» **EXERCISE OBJECTIVE**
Turn the entries below into a JSON list of strings, with each line as its own string and blank lines omitted.

» **RECORD EXTRACTS**
** START **

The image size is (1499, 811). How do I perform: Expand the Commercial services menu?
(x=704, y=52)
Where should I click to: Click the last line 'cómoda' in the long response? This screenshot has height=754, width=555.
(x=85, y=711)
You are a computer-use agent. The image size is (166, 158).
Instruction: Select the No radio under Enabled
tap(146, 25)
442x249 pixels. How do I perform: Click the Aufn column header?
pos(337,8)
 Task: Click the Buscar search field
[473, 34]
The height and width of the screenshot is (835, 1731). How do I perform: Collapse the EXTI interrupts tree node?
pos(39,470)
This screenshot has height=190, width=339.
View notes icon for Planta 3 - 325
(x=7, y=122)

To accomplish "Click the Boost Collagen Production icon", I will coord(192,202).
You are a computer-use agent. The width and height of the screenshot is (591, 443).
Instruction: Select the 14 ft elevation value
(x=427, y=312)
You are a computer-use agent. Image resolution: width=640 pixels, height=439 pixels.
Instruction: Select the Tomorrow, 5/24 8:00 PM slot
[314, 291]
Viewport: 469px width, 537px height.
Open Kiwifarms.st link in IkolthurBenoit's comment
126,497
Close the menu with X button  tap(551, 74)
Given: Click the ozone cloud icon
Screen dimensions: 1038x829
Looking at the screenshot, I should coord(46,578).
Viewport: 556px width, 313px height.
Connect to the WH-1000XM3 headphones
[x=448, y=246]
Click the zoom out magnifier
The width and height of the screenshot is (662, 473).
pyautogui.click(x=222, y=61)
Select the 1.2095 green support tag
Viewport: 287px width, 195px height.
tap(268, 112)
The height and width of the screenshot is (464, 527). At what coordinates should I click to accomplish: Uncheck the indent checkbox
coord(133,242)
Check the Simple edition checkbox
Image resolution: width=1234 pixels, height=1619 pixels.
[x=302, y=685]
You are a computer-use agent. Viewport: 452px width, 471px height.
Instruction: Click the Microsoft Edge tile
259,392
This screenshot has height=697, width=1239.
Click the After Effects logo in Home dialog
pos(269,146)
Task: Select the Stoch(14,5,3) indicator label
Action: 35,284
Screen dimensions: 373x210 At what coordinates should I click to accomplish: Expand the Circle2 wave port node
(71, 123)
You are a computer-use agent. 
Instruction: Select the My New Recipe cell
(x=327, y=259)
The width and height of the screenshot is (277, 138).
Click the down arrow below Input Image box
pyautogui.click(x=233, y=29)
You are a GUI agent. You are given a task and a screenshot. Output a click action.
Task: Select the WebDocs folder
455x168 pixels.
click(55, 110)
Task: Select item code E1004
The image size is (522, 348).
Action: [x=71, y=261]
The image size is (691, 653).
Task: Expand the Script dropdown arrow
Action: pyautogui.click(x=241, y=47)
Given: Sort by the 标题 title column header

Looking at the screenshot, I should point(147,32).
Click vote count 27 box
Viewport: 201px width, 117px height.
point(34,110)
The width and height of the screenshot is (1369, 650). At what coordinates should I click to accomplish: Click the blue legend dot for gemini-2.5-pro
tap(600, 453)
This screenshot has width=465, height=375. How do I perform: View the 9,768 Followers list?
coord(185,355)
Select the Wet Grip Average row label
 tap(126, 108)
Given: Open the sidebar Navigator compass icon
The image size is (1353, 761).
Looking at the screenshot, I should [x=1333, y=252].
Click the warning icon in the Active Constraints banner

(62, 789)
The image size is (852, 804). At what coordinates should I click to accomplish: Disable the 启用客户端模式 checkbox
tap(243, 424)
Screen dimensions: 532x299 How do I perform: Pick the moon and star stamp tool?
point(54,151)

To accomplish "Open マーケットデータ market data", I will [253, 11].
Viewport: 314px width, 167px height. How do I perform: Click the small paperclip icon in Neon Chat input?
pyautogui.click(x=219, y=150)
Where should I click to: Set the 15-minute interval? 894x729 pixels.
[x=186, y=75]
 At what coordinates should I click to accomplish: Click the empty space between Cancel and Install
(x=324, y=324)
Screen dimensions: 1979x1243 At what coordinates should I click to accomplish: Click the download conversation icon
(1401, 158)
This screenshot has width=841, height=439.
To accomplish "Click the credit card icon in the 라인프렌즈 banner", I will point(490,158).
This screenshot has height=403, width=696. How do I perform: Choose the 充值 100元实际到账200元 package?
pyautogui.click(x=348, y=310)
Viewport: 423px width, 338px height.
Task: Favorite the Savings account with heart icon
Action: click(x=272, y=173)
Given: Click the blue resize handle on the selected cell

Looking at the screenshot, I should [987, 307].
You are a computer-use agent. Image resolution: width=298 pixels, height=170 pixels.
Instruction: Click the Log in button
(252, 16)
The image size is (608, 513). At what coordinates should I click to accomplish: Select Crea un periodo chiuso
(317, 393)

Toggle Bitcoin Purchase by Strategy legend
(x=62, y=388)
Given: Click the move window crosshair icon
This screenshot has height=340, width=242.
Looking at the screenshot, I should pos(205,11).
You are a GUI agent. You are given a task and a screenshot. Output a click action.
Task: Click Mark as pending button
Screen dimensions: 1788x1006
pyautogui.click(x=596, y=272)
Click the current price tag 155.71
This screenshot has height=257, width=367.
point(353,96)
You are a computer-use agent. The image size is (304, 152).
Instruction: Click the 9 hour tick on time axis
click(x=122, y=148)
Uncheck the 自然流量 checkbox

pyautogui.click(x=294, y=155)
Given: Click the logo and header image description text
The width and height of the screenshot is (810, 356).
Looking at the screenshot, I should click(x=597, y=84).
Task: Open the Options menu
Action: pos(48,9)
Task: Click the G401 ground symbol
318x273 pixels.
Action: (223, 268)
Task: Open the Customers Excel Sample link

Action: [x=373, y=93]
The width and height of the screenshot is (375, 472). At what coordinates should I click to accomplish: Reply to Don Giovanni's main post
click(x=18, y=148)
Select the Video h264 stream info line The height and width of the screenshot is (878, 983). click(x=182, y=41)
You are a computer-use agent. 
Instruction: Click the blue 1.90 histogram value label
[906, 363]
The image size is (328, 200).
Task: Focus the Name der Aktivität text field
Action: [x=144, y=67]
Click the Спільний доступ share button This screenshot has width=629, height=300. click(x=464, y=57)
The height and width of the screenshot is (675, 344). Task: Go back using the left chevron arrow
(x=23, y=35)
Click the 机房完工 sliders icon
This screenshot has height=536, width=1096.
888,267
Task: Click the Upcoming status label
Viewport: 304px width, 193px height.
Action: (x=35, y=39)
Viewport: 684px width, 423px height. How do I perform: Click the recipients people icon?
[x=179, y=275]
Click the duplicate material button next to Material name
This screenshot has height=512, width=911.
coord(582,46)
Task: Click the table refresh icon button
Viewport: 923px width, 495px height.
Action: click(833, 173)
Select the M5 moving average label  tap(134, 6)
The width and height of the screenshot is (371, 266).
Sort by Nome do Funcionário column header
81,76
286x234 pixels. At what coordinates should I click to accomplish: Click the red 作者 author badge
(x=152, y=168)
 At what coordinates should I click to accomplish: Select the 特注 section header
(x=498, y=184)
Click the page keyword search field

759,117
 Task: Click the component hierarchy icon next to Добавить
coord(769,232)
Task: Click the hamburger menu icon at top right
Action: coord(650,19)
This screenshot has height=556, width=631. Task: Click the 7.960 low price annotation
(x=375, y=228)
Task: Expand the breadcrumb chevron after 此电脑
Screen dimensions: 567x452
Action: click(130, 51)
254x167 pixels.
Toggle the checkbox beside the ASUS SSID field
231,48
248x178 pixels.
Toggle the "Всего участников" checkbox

** END **

» **EXPECTED OUTPUT**
[
  "The image size is (1499, 811). How do I perform: Expand the Commercial services menu?",
  "(x=704, y=52)",
  "Where should I click to: Click the last line 'cómoda' in the long response? This screenshot has height=754, width=555.",
  "(x=85, y=711)",
  "You are a computer-use agent. The image size is (166, 158).",
  "Instruction: Select the No radio under Enabled",
  "tap(146, 25)",
  "442x249 pixels. How do I perform: Click the Aufn column header?",
  "pos(337,8)",
  " Task: Click the Buscar search field",
  "[473, 34]",
  "The height and width of the screenshot is (835, 1731). How do I perform: Collapse the EXTI interrupts tree node?",
  "pos(39,470)",
  "This screenshot has height=190, width=339.",
  "View notes icon for Planta 3 - 325",
  "(x=7, y=122)",
  "To accomplish \"Click the Boost Collagen Production icon\", I will coord(192,202).",
  "You are a computer-use agent. The width and height of the screenshot is (591, 443).",
  "Instruction: Select the 14 ft elevation value",
  "(x=427, y=312)",
  "You are a computer-use agent. Image resolution: width=640 pixels, height=439 pixels.",
  "Instruction: Select the Tomorrow, 5/24 8:00 PM slot",
  "[314, 291]",
  "Viewport: 469px width, 537px height.",
  "Open Kiwifarms.st link in IkolthurBenoit's comment",
  "126,497",
  "Close the menu with X button  tap(551, 74)",
  "Given: Click the ozone cloud icon",
  "Screen dimensions: 1038x829",
  "Looking at the screenshot, I should coord(46,578).",
  "Viewport: 556px width, 313px height.",
  "Connect to the WH-1000XM3 headphones",
  "[x=448, y=246]",
  "Click the zoom out magnifier",
  "The width and height of the screenshot is (662, 473).",
  "pyautogui.click(x=222, y=61)",
  "Select the 1.2095 green support tag",
  "Viewport: 287px width, 195px height.",
  "tap(268, 112)",
  "The height and width of the screenshot is (464, 527). At what coordinates should I click to accomplish: Uncheck the indent checkbox",
  "coord(133,242)",
  "Check the Simple edition checkbox",
  "Image resolution: width=1234 pixels, height=1619 pixels.",
  "[x=302, y=685]",
  "You are a computer-use agent. Viewport: 452px width, 471px height.",
  "Instruction: Click the Microsoft Edge tile",
  "259,392",
  "This screenshot has height=697, width=1239.",
  "Click the After Effects logo in Home dialog",
  "pos(269,146)",
  "Task: Select the Stoch(14,5,3) indicator label",
  "Action: 35,284",
  "Screen dimensions: 373x210 At what coordinates should I click to accomplish: Expand the Circle2 wave port node",
  "(71, 123)",
  "You are a computer-use agent. ",
  "Instruction: Select the My New Recipe cell",
  "(x=327, y=259)",
  "The width and height of the screenshot is (277, 138).",
  "Click the down arrow below Input Image box",
  "pyautogui.click(x=233, y=29)",
  "You are a GUI agent. You are given a task and a screenshot. Output a click action.",
  "Task: Select the WebDocs folder",
  "455x168 pixels.",
  "click(55, 110)",
  "Task: Select item code E1004",
  "The image size is (522, 348).",
  "Action: [x=71, y=261]",
  "The image size is (691, 653).",
  "Task: Expand the Script dropdown arrow",
  "Action: pyautogui.click(x=241, y=47)",
  "Given: Sort by the 标题 title column header",
  "Looking at the screenshot, I should point(147,32).",
  "Click vote count 27 box",
  "Viewport: 201px width, 117px height.",
  "point(34,110)",
  "The width and height of the screenshot is (1369, 650). At what coordinates should I click to accomplish: Click the blue legend dot for gemini-2.5-pro",
  "tap(600, 453)",
  "This screenshot has width=465, height=375. How do I perform: View the 9,768 Followers list?",
  "coord(185,355)",
  "Select the Wet Grip Average row label",
  " tap(126, 108)",
  "Given: Open the sidebar Navigator compass icon",
  "The image size is (1353, 761).",
  "Looking at the screenshot, I should [x=1333, y=252].",
  "Click the warning icon in the Active Constraints banner",
  "(62, 789)",
  "The image size is (852, 804). At what coordinates should I click to accomplish: Disable the 启用客户端模式 checkbox",
  "tap(243, 424)",
  "Screen dimensions: 532x299 How do I perform: Pick the moon and star stamp tool?",
  "point(54,151)",
  "To accomplish \"Open マーケットデータ market data\", I will [253, 11].",
  "Viewport: 314px width, 167px height. How do I perform: Click the small paperclip icon in Neon Chat input?",
  "pyautogui.click(x=219, y=150)",
  "Where should I click to: Set the 15-minute interval? 894x729 pixels.",
  "[x=186, y=75]",
  " At what coordinates should I click to accomplish: Click the empty space between Cancel and Install",
  "(x=324, y=324)",
  "Screen dimensions: 1979x1243 At what coordinates should I click to accomplish: Click the download conversation icon",
  "(1401, 158)",
  "This screenshot has width=841, height=439.",
  "To accomplish \"Click the credit card icon in the 라인프렌즈 banner\", I will point(490,158).",
  "This screenshot has height=403, width=696. How do I perform: Choose the 充值 100元实际到账200元 package?",
  "pyautogui.click(x=348, y=310)",
  "Viewport: 423px width, 338px height.",
  "Task: Favorite the Savings account with heart icon",
  "Action: click(x=272, y=173)",
  "Given: Click the blue resize handle on the selected cell",
  "Looking at the screenshot, I should [987, 307].",
  "You are a computer-use agent. Image resolution: width=298 pixels, height=170 pixels.",
  "Instruction: Click the Log in button",
  "(252, 16)",
  "The image size is (608, 513). At what coordinates should I click to accomplish: Select Crea un periodo chiuso",
  "(317, 393)",
  "Toggle Bitcoin Purchase by Strategy legend",
  "(x=62, y=388)",
  "Given: Click the move window crosshair icon",
  "This screenshot has height=340, width=242.",
  "Looking at the screenshot, I should pos(205,11).",
  "You are a GUI agent. You are given a task and a screenshot. Output a click action.",
  "Task: Click Mark as pending button",
  "Screen dimensions: 1788x1006",
  "pyautogui.click(x=596, y=272)",
  "Click the current price tag 155.71",
  "This screenshot has height=257, width=367.",
  "point(353,96)",
  "You are a computer-use agent. The image size is (304, 152).",
  "Instruction: Click the 9 hour tick on time axis",
  "click(x=122, y=148)",
  "Uncheck the 自然流量 checkbox",
  "pyautogui.click(x=294, y=155)",
  "Given: Click the logo and header image description text",
  "The width and height of the screenshot is (810, 356).",
  "Looking at the screenshot, I should click(x=597, y=84).",
  "Task: Open the Options menu",
  "Action: pos(48,9)",
  "Task: Click the G401 ground symbol",
  "318x273 pixels.",
  "Action: (223, 268)",
  "Task: Open the Customers Excel Sample link",
  "Action: [x=373, y=93]",
  "The width and height of the screenshot is (375, 472). At what coordinates should I click to accomplish: Reply to Don Giovanni's main post",
  "click(x=18, y=148)",
  "Select the Video h264 stream info line The height and width of the screenshot is (878, 983). click(x=182, y=41)",
  "You are a computer-use agent. ",
  "Instruction: Click the blue 1.90 histogram value label",
  "[906, 363]",
  "The image size is (328, 200).",
  "Task: Focus the Name der Aktivität text field",
  "Action: [x=144, y=67]",
  "Click the Спільний доступ share button This screenshot has width=629, height=300. click(x=464, y=57)",
  "The height and width of the screenshot is (675, 344). Task: Go back using the left chevron arrow",
  "(x=23, y=35)",
  "Click the 机房完工 sliders icon",
  "This screenshot has height=536, width=1096.",
  "888,267",
  "Task: Click the Upcoming status label",
  "Viewport: 304px width, 193px height.",
  "Action: (x=35, y=39)",
  "Viewport: 684px width, 423px height. How do I perform: Click the recipients people icon?",
  "[x=179, y=275]",
  "Click the duplicate material button next to Material name",
  "This screenshot has height=512, width=911.",
  "coord(582,46)",
  "Task: Click the table refresh icon button",
  "Viewport: 923px width, 495px height.",
  "Action: click(833, 173)",
  "Select the M5 moving average label  tap(134, 6)",
  "The width and height of the screenshot is (371, 266).",
  "Sort by Nome do Funcionário column header",
  "81,76",
  "286x234 pixels. At what coordinates should I click to accomplish: Click the red 作者 author badge",
  "(x=152, y=168)",
  " At what coordinates should I click to accomplish: Select the 特注 section header",
  "(x=498, y=184)",
  "Click the page keyword search field",
  "759,117",
  " Task: Click the component hierarchy icon next to Добавить",
  "coord(769,232)",
  "Task: Click the hamburger menu icon at top right",
  "Action: coord(650,19)",
  "This screenshot has height=556, width=631. Task: Click the 7.960 low price annotation",
  "(x=375, y=228)",
  "Task: Expand the breadcrumb chevron after 此电脑",
  "Screen dimensions: 567x452",
  "Action: click(130, 51)",
  "254x167 pixels.",
  "Toggle the checkbox beside the ASUS SSID field",
  "231,48",
  "248x178 pixels.",
  "Toggle the \"Всего участников\" checkbox"
]